After a slew of new harassment and sexism allegations in Parliament, the Cabinet minister told LBC Radio: “We might describe it as wandering hands.

Anne Marie Trevelyan told male MPs: 'Keep your hands in your pockets' (Sky News)

“We might describe it as, a number of years ago being pinned up against a wall by a male MP who is now no longer in the House, I'm pleased to say, declaring that I must want him because he was a powerful man.

“These sorts of things, the power abuses that a very small minority thank goodness of male colleagues show is completely unacceptable.

“We’ve made real progress in both calling it out and indeed supporting those who are starting to feel they can come forward.”

It comes after it emerged a male Tory MP had been caught watching porn in the Commons by two separate female colleagues.

The Tory Chief Whip has said an independent scheme should investigate the man.

But this will mean he remains anonymous and keeps his job for at least several months. And that's if an investigation even happens - as only the witness can make a complaint.

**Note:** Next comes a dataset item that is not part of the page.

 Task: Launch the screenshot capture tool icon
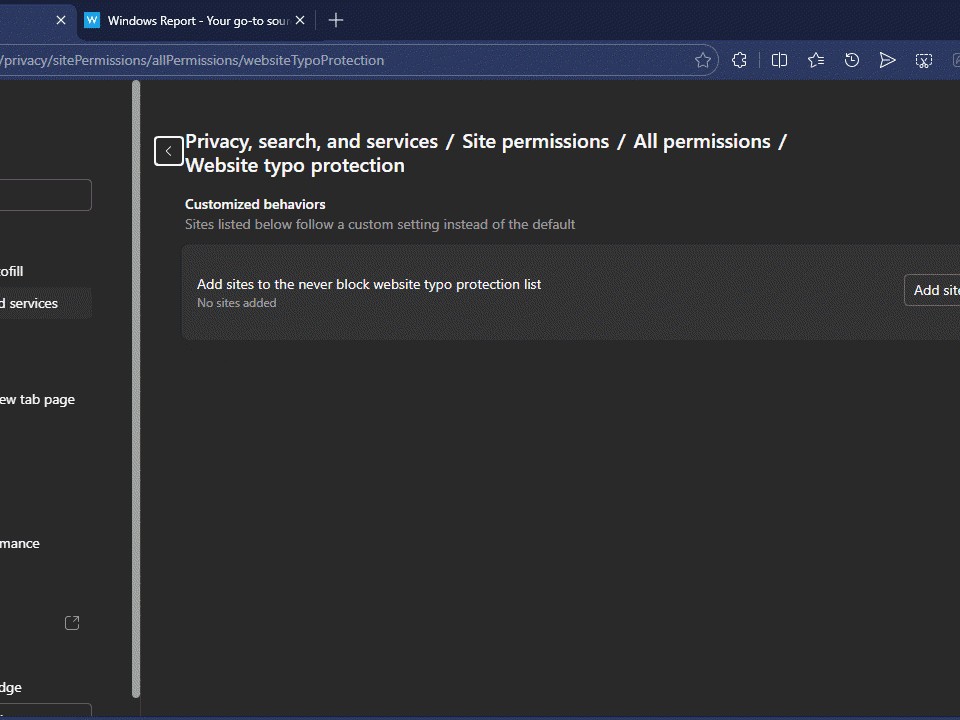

It comes after a Tory MP was caught watching porn in the Commons (PA)

Some female senior members of the party said he should lose the whip or be expelled.

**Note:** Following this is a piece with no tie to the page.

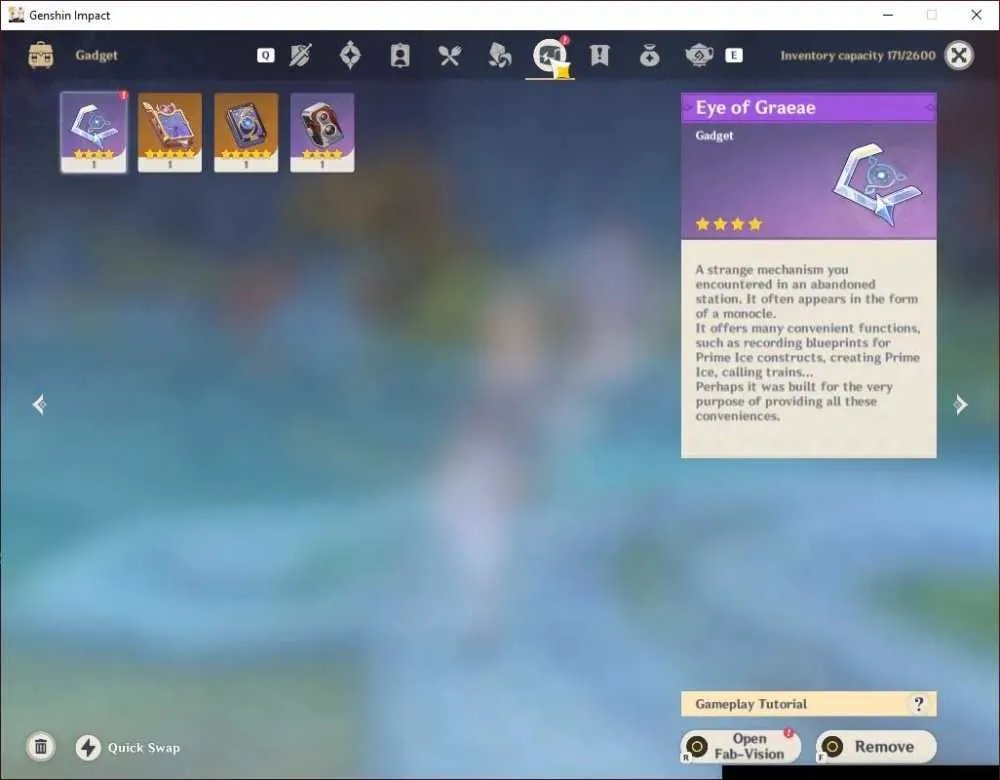Click the Open Fab-Vision button
This screenshot has width=1000, height=780.
pyautogui.click(x=740, y=746)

The revelation came at a meeting of female Tory MPs in the wake of a newspaper article about Angela Rayner ’s legs.

Ms Trevelyan today declined to say if the MP should be sacked - and said it was acceptable for the Commons to have bars on site.

But she warned the MP’s behaviour was “completely unacceptable”.

She told Sky News the vast majority of her male colleagues are "delightful" and "committed parliamentarians".

"But there are a few for whom too much drink, or indeed a sort of, a view that somehow being elected makes them you know, God's gift to women, that they can suddenly please themselves, that is never OK, that kind of behaviour, disrespect for women”, she said.

On the case of the porn MP she added: “I haven't had the chance to talk to the chief whip, and I know the ladies in question who apparently saw this completely, completely inappropriate activity have been encouraged to use the formal system in the House of Commons to be able to report it and I hope very much that they will or indeed have, I don't know, and that the system will demonstrate if that was the case, exactly what the punishment should be for that sort of inappropriate behaviour".

Boris Johnson is facing pressure to take action (PA)

She also said she is confident that chief whip Chris Heaton-Harris will "take a decision that's appropriate".

Boris Johnson is under mounting pressure to immediately suspend the MP pending an investigation by an independent body.

Labour leader Keir Starmer has demanded the Tories take immediate action against the still-unnamed MP - rather than wait for an independent probe, which could take months.

The Prime Minister has insisted “the proper procedures need to be gone through”, in order to “understand the facts”.

But it was reported last week that a backlog of 56 MPs, including three Cabinet Members and two Labour Shadow Cabinet members, is under investigation by the ICGS.

None of the MPs have been suspended by their parties.

The shadow chief secretary to the treasury said it has been a "bad week for politics".

Labour MP Pat McFadden told Sky News: "These things seem out of time, and women today, whether in politics or journalism, or any other workplace, are clearly not going to put up with the kind of language and behaviour that we've seen this week, or that we might have seen years or decades ago.

"If I had one conclusion from the whole thing it's that all of this just seems out of time with the age we're living in.

"It's 2022, it's not some time decades ago. So these behaviours do no good for politics and that matters, because this is the arena whereby the nation has to work out its problems."